At the peak of hostilities in the 1860s, 18,000 British Army troops, supported by artillery, cavalry and local militia, battled about 4,000 Māori warriors in what became a gross imbalance of manpower and weaponry. Guerrilla-style tactics were used by both sides in later campaigns, often fought in dense bush. Over the course of the Taranaki and Waikato campaigns, the lives of about 1,800 Māori and 800 Europeans were lost, and total Māori losses over the course of all the wars may have exceeded 2,100. The New Zealand land confiscations took place during the 1860s to punish the Kīngitanga movement for attempting to set up an alternative Māori form of government that forbade the selling of land to European settlers. The confiscation law targeted Kīngitanga Māori against whom the government had waged war to restore the rule of British law. More than 1200000 ha or 4.4 percent of land were confiscated, mainly in Waikato, Taranaki and the Bay of Plenty, but also in South Auckland, Hauraki, Te Urewera, Hawke's Bay and the East Coast.

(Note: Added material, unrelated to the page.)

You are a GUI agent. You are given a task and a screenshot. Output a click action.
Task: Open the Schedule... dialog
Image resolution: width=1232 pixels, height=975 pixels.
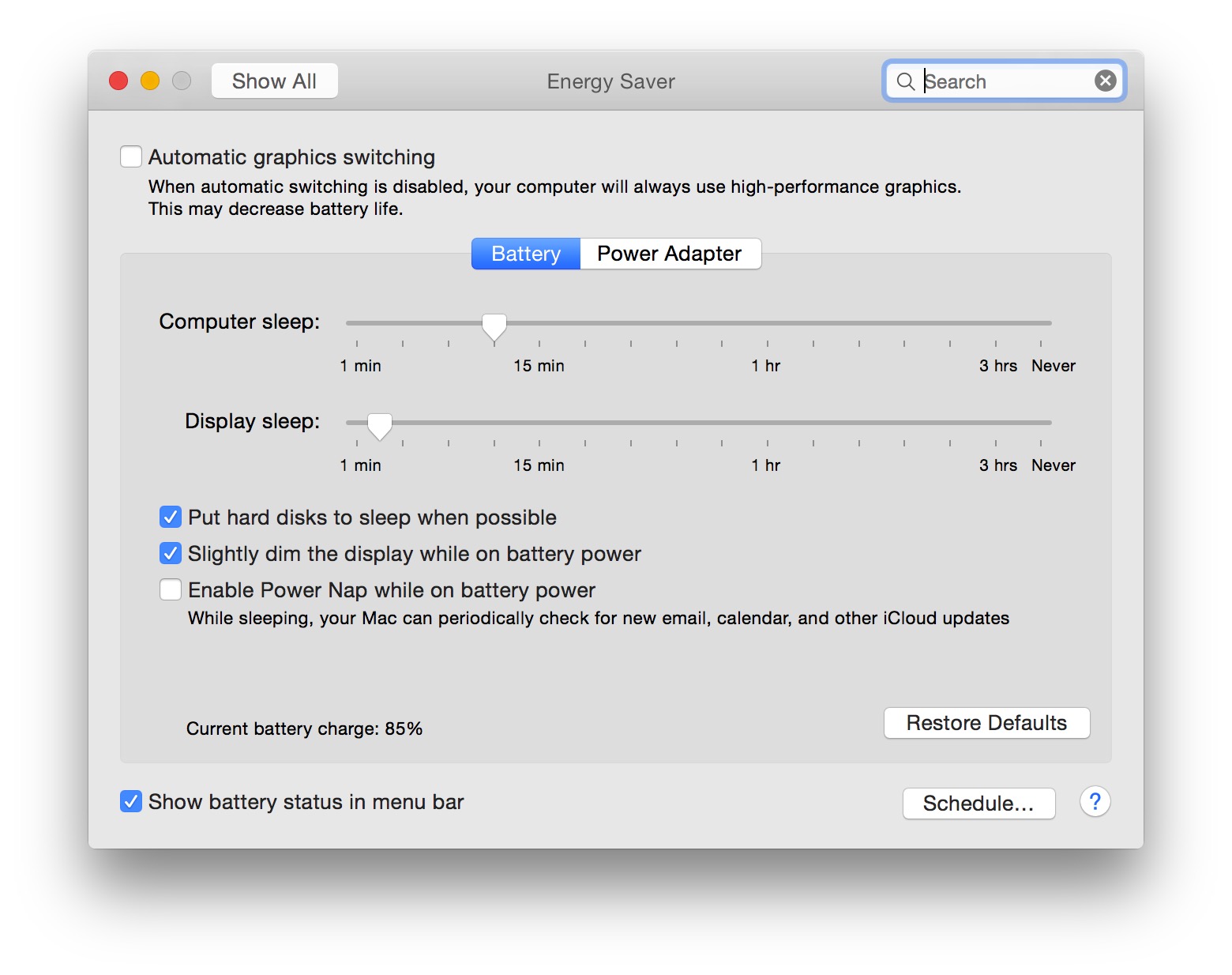tap(978, 804)
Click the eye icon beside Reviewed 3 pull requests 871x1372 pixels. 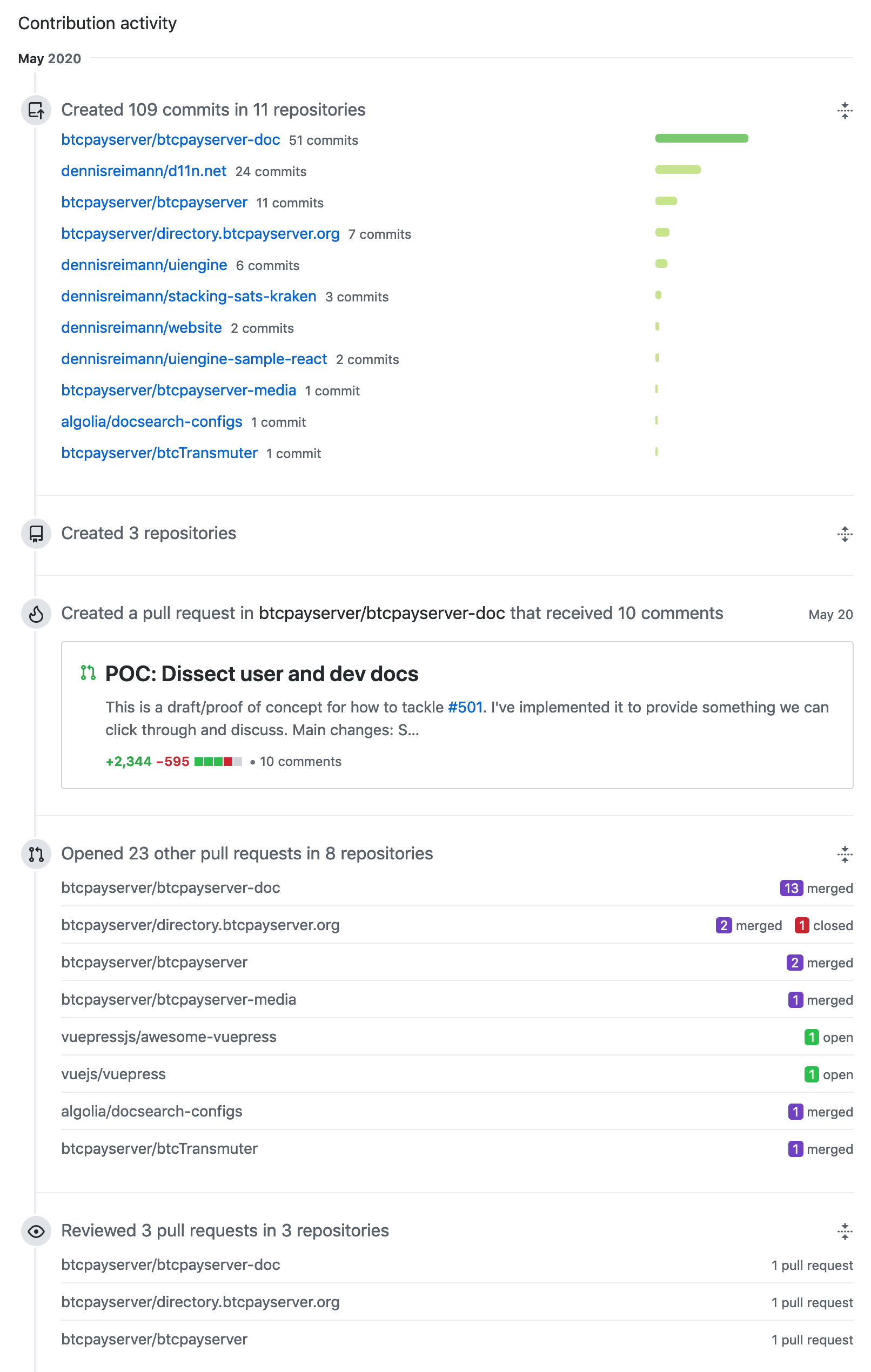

=== Development of national institutions ===
The termination of provincial governance in 1876 by the Continuous Ministry led New Zealand to adopt a political framework with a unitary and centralised structure, featuring a bicameral system. The lower house was elected through universal male suffrage starting in 1879, an upper house, composed of property owners, was appointed. Māori men gained the right to vote 12 years prior to European settlers, a move aimed at alleviating tensions arising from past conflicts and from 1867 onwards, Māori males aged 21 or older, even those of mixed descent, could vote for representatives in four dedicated Māori parliamentary seats.' The expansion of voting rights to all adult men in December 1879, combined with the implementation of the secret ballot in 1870, positioned New Zealand as an early adopter of democratic principles and led to a shift towards national issues in electoral debates.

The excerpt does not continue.